**Exercise task**.
Convert the data on the lines from the one containing "Identify the location of the Text Label" through the one containing "(1269, 193).", inclusive, into a JSON list of strings with one string per line, omitting any blank lines.

**Exercise inputs**.
◆ ◆ ◆ ◆ ◆ ◆ ◆
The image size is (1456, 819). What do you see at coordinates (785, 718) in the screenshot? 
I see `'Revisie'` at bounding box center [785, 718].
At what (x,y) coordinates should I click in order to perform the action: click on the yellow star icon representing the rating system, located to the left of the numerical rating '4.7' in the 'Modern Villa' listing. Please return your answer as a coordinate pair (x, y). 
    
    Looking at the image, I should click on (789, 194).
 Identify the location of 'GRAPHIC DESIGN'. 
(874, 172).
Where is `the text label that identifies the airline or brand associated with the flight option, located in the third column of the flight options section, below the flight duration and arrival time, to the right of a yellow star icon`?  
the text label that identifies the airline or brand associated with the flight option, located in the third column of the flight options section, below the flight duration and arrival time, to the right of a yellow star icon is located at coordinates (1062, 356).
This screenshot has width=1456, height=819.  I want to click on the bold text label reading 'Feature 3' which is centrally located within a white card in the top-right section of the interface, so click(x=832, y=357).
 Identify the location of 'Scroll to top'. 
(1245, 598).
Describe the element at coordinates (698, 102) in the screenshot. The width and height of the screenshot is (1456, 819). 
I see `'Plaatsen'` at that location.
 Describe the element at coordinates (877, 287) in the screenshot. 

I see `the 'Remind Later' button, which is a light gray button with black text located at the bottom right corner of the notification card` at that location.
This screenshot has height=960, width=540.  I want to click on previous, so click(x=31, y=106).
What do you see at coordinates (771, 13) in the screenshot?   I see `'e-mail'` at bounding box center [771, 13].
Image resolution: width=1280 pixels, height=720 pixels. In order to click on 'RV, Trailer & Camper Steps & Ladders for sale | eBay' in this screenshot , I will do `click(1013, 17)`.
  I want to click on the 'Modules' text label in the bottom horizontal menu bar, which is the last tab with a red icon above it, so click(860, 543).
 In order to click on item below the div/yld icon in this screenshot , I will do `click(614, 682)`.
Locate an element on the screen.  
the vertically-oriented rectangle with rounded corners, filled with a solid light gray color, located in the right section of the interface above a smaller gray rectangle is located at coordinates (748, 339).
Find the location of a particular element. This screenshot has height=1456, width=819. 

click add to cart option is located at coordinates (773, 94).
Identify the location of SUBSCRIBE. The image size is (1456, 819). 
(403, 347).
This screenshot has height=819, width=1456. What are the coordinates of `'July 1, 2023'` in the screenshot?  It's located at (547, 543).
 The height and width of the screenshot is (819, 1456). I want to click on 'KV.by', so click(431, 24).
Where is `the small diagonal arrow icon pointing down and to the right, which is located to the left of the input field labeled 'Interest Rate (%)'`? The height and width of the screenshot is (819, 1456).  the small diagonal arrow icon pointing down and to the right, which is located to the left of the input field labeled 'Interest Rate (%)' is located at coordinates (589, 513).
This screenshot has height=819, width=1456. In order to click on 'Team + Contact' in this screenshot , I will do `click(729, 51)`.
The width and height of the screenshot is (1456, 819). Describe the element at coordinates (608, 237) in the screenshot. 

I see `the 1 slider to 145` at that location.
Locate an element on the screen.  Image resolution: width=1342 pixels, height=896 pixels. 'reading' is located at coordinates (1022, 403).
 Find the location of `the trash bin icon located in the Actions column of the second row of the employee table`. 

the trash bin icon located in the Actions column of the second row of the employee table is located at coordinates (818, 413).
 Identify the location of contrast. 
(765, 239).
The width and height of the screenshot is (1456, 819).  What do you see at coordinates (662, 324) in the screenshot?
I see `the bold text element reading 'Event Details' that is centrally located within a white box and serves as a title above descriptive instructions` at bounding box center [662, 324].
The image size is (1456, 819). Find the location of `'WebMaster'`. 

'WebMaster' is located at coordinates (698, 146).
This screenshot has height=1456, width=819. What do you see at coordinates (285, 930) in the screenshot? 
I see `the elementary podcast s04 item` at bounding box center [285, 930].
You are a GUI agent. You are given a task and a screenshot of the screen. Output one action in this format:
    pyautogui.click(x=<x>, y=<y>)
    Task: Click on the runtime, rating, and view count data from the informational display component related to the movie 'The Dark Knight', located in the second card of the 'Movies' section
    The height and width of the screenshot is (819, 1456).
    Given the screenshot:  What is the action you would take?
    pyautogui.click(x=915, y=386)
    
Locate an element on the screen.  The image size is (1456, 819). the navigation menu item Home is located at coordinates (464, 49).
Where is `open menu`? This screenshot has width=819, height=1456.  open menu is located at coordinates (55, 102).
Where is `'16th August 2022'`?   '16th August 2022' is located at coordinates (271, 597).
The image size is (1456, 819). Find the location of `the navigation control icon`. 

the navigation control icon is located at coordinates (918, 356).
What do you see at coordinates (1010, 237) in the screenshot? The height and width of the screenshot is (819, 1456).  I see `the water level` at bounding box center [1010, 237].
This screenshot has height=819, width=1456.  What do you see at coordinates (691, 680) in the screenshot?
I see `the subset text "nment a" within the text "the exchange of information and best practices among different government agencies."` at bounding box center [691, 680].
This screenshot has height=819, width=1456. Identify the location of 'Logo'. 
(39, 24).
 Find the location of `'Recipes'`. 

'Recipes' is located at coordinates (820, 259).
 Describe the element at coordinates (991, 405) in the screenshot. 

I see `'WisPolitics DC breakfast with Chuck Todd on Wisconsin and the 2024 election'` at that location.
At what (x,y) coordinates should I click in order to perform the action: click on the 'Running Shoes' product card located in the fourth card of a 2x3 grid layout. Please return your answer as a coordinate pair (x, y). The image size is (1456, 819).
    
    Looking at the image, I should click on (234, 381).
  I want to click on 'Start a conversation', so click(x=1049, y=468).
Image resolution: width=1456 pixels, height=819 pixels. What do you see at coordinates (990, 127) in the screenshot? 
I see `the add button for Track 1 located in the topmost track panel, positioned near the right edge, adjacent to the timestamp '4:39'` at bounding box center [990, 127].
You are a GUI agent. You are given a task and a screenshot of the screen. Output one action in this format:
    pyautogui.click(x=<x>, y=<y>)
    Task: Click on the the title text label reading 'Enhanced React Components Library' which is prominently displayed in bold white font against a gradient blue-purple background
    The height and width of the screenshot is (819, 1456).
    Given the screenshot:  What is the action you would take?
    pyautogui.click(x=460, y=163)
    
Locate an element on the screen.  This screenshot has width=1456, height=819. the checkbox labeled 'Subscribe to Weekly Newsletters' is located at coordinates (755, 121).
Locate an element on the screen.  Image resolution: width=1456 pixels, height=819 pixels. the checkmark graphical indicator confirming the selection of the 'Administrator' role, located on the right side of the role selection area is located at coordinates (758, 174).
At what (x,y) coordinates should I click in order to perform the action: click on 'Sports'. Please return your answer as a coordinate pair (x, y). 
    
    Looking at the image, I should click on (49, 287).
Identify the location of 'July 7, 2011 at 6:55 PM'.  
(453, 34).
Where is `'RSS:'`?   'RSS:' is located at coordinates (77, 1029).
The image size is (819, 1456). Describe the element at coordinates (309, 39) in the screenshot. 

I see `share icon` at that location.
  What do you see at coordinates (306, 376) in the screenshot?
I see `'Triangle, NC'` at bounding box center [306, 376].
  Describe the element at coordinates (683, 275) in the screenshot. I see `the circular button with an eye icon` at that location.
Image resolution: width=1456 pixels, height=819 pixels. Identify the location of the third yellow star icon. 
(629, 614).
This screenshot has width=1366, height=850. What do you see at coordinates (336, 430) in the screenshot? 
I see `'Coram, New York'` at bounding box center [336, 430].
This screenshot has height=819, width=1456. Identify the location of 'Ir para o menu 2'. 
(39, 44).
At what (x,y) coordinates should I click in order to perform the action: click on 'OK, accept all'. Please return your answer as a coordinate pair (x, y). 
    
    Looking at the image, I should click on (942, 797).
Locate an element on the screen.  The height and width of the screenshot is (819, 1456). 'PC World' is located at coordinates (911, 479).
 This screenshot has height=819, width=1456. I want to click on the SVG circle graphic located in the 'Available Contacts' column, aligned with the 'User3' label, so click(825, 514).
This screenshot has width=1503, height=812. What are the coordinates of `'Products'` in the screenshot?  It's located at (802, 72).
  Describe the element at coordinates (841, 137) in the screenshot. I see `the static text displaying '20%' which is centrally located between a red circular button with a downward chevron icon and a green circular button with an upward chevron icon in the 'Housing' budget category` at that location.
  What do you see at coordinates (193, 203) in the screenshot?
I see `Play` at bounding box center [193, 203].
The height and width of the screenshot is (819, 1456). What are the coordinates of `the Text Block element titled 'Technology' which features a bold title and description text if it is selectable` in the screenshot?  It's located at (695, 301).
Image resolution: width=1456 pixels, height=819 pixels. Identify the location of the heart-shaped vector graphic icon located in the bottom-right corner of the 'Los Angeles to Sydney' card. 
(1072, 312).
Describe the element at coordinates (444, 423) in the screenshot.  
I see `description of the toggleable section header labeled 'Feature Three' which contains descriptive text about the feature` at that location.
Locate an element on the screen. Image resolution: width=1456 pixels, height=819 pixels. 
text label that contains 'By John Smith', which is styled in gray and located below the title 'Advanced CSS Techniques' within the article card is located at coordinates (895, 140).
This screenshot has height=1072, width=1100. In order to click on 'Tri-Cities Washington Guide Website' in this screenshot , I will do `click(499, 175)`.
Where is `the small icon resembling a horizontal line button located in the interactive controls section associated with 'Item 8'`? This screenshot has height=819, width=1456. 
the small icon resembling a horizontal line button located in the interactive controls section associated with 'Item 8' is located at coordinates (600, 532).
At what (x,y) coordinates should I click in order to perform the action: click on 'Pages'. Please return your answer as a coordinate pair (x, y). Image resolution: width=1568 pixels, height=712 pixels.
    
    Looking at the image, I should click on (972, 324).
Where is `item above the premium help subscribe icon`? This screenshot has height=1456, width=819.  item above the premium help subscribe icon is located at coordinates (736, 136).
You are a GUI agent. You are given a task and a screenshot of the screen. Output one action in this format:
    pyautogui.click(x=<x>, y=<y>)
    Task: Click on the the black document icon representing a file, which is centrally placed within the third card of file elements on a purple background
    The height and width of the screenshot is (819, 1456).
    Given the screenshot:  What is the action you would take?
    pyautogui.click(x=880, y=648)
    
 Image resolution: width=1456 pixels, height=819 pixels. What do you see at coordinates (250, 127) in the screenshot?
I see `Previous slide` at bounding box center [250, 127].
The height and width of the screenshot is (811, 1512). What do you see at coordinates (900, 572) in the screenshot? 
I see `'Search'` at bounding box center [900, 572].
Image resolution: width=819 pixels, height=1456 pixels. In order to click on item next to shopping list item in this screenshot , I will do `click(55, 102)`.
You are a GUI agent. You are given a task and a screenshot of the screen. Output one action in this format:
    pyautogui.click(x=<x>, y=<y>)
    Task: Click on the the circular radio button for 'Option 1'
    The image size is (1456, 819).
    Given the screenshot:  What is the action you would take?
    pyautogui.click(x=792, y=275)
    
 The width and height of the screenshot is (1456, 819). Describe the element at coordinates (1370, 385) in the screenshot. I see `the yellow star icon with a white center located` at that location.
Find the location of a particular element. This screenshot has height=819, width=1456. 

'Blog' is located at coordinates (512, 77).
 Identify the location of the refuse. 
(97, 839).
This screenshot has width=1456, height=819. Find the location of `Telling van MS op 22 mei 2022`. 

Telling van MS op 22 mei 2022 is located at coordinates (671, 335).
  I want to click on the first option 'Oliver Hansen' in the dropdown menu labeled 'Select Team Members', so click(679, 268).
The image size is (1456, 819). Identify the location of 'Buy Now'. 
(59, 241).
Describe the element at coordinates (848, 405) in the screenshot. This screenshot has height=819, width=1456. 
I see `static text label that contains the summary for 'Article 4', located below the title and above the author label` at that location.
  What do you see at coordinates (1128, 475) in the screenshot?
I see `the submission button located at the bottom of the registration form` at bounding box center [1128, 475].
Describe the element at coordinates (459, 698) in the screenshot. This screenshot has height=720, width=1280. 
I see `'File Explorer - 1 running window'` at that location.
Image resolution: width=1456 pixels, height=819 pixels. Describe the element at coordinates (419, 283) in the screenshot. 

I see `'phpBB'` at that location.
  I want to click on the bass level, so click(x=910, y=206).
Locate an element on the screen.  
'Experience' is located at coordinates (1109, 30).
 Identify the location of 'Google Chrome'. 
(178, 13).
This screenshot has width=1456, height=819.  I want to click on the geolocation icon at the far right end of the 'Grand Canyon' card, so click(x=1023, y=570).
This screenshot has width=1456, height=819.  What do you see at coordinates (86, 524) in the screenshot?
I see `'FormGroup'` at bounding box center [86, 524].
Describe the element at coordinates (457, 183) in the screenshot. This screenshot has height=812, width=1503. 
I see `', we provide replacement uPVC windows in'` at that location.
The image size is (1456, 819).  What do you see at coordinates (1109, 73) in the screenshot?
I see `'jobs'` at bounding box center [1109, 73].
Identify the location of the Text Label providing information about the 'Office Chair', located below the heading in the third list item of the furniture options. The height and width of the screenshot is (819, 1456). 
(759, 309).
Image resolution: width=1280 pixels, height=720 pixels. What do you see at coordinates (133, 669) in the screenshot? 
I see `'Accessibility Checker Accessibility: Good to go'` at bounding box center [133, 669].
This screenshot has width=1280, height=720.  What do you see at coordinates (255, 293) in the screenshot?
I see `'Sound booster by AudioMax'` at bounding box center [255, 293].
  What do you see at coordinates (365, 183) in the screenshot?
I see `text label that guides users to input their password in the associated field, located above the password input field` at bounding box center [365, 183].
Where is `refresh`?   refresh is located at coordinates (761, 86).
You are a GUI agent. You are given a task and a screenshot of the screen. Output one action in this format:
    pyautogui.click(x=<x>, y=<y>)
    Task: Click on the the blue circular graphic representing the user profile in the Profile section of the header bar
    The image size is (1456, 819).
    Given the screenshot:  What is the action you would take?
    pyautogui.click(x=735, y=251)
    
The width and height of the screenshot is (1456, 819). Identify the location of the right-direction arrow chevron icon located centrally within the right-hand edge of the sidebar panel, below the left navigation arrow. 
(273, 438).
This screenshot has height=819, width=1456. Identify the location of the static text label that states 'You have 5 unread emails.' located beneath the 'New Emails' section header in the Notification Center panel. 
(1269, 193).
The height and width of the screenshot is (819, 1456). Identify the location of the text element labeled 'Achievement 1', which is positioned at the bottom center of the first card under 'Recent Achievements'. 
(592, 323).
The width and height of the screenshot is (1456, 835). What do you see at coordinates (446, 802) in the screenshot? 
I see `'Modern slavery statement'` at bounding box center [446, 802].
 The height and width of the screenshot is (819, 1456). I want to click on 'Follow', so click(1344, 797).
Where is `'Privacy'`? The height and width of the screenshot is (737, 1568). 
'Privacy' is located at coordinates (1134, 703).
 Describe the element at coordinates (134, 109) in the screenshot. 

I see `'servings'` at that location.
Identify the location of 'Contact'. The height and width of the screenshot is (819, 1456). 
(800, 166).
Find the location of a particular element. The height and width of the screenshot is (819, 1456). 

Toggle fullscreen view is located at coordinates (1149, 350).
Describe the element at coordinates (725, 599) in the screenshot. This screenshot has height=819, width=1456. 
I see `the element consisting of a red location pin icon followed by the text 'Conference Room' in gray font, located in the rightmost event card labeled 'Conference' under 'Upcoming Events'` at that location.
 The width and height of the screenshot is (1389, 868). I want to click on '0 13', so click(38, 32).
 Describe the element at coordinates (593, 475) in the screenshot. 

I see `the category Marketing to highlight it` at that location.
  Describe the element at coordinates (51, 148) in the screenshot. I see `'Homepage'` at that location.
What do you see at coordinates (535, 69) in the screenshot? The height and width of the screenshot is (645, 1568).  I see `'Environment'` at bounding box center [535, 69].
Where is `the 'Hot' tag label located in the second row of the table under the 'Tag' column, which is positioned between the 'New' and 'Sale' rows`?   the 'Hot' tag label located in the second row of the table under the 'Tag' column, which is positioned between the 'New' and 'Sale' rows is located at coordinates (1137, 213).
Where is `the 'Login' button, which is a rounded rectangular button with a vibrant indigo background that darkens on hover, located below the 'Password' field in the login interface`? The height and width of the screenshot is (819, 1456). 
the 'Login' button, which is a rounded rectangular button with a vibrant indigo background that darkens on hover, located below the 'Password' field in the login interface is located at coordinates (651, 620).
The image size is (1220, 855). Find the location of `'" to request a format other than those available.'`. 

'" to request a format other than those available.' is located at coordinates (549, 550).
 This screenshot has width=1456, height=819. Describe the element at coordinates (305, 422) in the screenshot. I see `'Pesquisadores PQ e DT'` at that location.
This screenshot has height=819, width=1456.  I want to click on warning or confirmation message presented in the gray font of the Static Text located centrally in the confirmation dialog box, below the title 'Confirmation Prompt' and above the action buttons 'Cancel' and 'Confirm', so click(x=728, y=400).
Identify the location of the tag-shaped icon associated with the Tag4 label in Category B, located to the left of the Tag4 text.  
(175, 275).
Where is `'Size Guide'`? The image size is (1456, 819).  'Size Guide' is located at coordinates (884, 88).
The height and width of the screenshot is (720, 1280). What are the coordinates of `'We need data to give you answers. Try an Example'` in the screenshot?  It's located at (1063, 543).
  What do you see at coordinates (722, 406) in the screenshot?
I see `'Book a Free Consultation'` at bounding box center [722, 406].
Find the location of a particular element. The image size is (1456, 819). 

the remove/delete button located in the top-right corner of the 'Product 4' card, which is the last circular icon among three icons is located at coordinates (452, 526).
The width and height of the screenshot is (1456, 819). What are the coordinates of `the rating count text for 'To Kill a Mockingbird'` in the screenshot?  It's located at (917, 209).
◆ ◆ ◆ ◆ ◆ ◆ ◆
**Completed task**.
[
  "Identify the location of the Text Label providing information about the 'Office Chair', located below the heading in the third list item of the furniture options. The height and width of the screenshot is (819, 1456). ",
  "(759, 309).",
  "Image resolution: width=1280 pixels, height=720 pixels. What do you see at coordinates (133, 669) in the screenshot? ",
  "I see `'Accessibility Checker Accessibility: Good to go'` at bounding box center [133, 669].",
  "This screenshot has width=1280, height=720.  What do you see at coordinates (255, 293) in the screenshot?",
  "I see `'Sound booster by AudioMax'` at bounding box center [255, 293].",
  "  What do you see at coordinates (365, 183) in the screenshot?",
  "I see `text label that guides users to input their password in the associated field, located above the password input field` at bounding box center [365, 183].",
  "Where is `refresh`?   refresh is located at coordinates (761, 86).",
  "You are a GUI agent. You are given a task and a screenshot of the screen. Output one action in this format:",
  "    pyautogui.click(x=<x>, y=<y>)",
  "    Task: Click on the the blue circular graphic representing the user profile in the Profile section of the header bar",
  "    The image size is (1456, 819).",
  "    Given the screenshot:  What is the action you would take?",
  "    pyautogui.click(x=735, y=251)",
  "The width and height of the screenshot is (1456, 819). Identify the location of the right-direction arrow chevron icon located centrally within the right-hand edge of the sidebar panel, below the left navigation arrow. ",
  "(273, 438).",
  "This screenshot has height=819, width=1456. Identify the location of the static text label that states 'You have 5 unread emails.' located beneath the 'New Emails' section header in the Notification Center panel. ",
  "(1269, 193)."
]